Suppose H is a transitively normal subgroup of a group G. Suppose \varphi:G \to K is a surjective homomorphism of groups. Then, \varphi(H) is a transitively normal subgroup of K.

Related facts

Similar facts about similar properties

Related facts about transitively normal subgroups

Facts used

  1. Normality satisfies inverse image condition
  2. Normality satisfies image condition

Proof

Given: A group G, a subgroup H. A surjective homomorphism \varphi:G \to K of groups. M = \varphi(H). L is a normal subgroup of M.

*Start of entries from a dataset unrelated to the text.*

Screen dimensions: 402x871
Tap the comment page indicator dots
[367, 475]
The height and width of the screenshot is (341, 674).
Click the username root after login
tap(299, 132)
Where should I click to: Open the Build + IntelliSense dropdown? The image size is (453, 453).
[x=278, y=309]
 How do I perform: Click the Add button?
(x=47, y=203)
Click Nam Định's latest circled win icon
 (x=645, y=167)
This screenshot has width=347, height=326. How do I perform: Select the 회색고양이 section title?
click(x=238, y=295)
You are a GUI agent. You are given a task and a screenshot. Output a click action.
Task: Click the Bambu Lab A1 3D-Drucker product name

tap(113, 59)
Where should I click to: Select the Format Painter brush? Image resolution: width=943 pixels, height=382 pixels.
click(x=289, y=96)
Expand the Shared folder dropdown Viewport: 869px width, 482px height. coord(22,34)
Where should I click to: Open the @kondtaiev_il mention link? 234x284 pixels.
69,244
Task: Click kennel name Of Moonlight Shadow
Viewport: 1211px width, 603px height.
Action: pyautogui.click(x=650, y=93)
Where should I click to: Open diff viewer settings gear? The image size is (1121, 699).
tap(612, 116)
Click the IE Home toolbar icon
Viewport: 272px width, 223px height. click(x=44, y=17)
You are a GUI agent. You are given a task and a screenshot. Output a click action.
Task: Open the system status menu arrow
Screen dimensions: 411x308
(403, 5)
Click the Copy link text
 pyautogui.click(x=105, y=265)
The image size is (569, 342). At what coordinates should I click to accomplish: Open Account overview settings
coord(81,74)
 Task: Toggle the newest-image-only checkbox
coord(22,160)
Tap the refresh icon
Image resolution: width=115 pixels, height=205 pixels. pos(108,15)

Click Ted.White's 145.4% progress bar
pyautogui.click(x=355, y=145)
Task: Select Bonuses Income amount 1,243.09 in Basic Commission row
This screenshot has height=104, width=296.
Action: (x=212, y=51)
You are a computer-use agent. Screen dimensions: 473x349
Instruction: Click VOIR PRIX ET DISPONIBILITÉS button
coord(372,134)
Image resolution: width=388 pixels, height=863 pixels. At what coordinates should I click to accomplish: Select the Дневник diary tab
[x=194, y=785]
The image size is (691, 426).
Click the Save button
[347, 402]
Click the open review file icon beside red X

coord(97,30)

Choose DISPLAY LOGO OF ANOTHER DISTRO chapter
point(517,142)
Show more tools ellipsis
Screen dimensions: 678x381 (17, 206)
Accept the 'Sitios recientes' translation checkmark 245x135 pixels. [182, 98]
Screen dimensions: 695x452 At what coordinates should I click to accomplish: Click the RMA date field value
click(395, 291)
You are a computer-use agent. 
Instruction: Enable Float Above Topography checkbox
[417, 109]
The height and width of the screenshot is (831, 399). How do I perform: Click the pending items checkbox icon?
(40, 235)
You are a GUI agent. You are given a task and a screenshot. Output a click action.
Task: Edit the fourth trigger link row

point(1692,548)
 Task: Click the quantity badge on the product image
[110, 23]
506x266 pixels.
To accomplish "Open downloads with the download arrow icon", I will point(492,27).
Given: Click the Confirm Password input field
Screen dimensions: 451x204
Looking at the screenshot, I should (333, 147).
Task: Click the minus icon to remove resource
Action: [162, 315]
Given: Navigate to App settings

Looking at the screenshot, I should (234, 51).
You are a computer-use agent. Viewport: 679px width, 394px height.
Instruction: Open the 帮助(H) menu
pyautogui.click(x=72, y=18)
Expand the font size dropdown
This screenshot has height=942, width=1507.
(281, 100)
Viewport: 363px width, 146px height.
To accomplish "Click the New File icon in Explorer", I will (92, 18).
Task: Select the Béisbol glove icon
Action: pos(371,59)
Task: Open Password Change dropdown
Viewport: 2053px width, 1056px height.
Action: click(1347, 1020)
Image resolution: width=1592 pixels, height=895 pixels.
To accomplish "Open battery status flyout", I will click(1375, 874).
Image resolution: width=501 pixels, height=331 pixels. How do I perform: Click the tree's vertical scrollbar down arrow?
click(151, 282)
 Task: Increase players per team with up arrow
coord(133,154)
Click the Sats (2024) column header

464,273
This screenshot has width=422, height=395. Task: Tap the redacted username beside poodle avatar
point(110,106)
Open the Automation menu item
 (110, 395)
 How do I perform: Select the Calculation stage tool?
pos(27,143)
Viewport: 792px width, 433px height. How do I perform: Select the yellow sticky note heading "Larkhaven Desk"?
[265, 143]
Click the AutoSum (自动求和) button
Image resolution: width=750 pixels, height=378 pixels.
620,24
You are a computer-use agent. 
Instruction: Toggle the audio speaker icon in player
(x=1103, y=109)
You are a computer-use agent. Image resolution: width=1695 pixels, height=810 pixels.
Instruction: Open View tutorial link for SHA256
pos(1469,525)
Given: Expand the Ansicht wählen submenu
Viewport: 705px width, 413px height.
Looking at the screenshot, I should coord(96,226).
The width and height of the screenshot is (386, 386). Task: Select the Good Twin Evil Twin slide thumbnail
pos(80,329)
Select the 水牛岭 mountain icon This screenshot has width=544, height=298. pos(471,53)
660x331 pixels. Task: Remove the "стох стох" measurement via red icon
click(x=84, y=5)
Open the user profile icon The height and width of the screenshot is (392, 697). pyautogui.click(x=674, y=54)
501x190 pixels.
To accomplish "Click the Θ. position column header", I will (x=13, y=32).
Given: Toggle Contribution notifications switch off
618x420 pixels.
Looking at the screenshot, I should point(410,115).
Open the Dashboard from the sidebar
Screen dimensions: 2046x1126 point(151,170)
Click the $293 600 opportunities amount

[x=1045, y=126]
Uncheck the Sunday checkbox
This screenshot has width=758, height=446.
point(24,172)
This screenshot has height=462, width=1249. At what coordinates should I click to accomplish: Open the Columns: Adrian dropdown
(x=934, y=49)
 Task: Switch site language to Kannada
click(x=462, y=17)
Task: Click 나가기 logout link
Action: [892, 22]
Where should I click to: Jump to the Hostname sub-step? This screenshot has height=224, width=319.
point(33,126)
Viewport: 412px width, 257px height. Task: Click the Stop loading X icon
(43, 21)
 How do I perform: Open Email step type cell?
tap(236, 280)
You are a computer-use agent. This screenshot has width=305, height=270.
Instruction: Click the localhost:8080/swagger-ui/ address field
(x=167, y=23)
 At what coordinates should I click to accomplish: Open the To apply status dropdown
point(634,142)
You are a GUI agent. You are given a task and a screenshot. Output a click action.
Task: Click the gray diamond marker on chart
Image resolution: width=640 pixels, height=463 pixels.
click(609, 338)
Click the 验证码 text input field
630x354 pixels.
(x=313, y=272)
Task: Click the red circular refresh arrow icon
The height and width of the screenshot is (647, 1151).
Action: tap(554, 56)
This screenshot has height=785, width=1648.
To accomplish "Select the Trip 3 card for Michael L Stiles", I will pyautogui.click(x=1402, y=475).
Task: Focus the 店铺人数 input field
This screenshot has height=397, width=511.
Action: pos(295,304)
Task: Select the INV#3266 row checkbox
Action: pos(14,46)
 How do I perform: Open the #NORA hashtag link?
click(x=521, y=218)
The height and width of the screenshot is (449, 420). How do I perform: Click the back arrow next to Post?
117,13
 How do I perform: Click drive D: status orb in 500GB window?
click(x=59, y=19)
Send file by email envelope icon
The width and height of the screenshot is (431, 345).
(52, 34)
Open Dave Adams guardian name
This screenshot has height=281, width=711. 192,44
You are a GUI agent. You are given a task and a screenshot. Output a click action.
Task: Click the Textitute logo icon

To prove: L is normal in K.

Proof:

  1. N = H \cap \varphi^{-1}(L) is normal in H and \varphi(N) = L: Let \varphi_0:H \to M be the restriction of \varphi. Then, \varphi_0 is a surjective homomorphism by definition, and fact (1) yields that \varphi_0^{-1}(L) is normal in H. Further, \varphi_0^{-1}(L) clearly surjects to L, since \varphi_0 is surjective. But \varphi_0^{-1}(L) = H \cap \varphi^{-1}(L) by definition, so N = H \cap \varphi^{-1}(L) is normal in H and \varphi(N) = L.
  2. N is normal in G: From the previous step, N is normal in H. By assumption, H is transitively normal in G. Thus, N must be normal in G.
  3. \varphi(N) = L is normal in </math>K</math>: This follows from fact (2).